I built an r shiny web app in rStudio that pulls data from an Amazon S3 bucket using the access key, secret access key and region via EC2 in Sys.setenv()
but would like to utilize AWS CloudFront. I already set up a CloudFront distribution via the AWS online console for the Amazon S3 bucket in question but do not quite understand how to actually assure data is pulled via CloudFront rather than EC2. I could also be misunderstanding the relationship between Amazon S3 and EC2/CloudFront, thus any information is much appreciated.
CodePudding user response:
Cloudfront sits "in front" of an S3 bucket (or http "origin") and receives incoming requests, which it forwards to the origin. It then caches the response. Cloudfront is a "content distribution network" which means it has edge nodes all over the place, and will route request traffic to a nearby edge node, maximizing the amount of network path that is on the amazon network (which is fast and high quality and has good connectivity to the rest of AWS) and minimizing the consumer grade part of the path (which is slow, latent, and unreliable).
This caching and edge cdn can speed things up significantly - for remote users or highly repetitive requests (like for a busy website). But what effect will it have on your performance in R? If R is running in an EC2 instance, then you're already quite near to the s3 servers, so being nearer your edge cdn server doesn't help you.

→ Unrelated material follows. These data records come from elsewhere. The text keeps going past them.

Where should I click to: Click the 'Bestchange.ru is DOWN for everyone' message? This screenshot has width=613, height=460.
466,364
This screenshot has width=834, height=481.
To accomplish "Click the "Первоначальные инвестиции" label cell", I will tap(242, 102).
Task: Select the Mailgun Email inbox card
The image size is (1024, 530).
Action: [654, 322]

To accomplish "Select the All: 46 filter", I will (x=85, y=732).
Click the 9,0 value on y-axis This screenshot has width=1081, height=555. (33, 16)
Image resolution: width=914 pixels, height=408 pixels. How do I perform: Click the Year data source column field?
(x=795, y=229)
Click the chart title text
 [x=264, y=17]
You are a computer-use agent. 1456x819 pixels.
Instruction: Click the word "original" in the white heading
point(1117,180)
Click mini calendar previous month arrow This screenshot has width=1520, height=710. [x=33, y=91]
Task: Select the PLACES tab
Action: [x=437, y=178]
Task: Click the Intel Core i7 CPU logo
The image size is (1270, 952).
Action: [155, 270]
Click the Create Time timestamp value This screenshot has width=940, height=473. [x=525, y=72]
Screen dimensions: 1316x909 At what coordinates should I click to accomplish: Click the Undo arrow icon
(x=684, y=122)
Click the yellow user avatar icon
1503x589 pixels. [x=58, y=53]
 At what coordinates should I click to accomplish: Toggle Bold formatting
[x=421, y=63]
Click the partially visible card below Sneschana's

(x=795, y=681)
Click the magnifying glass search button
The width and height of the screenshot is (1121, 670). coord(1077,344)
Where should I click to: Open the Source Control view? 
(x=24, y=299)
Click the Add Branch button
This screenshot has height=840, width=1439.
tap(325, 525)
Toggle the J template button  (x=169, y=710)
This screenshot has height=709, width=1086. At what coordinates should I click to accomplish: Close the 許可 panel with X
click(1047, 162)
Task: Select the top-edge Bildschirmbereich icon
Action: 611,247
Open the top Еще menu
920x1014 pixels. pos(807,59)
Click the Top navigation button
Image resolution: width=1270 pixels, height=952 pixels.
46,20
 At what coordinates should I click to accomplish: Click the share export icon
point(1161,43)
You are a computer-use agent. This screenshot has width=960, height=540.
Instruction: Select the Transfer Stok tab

Cloudfront serves hypertext protocol, so requests to cloudfront would be made over https, but it does not serve the s3 api , so your s3 code would have to change to a more http based process. You'd have to solve your authNZ differently from the Sigv4 aws signing you're using with S3.
the relationship between Amazon S3 and EC2/CloudFront
You can think of cloudfront almost as a load balancer in front of an origin. That origin could be S3 or it could be an http server, perhaps on an EC2 instance. But its consumers are always http clients. The consumers could be on EC2 or they could be running somewhere else ,but they still speak https. So the choice of the phrase EC2/Cloudfront
is a little confusing to me, because EC2 is on the client side and cloudfront is "closer" to the S3 source side of the equation.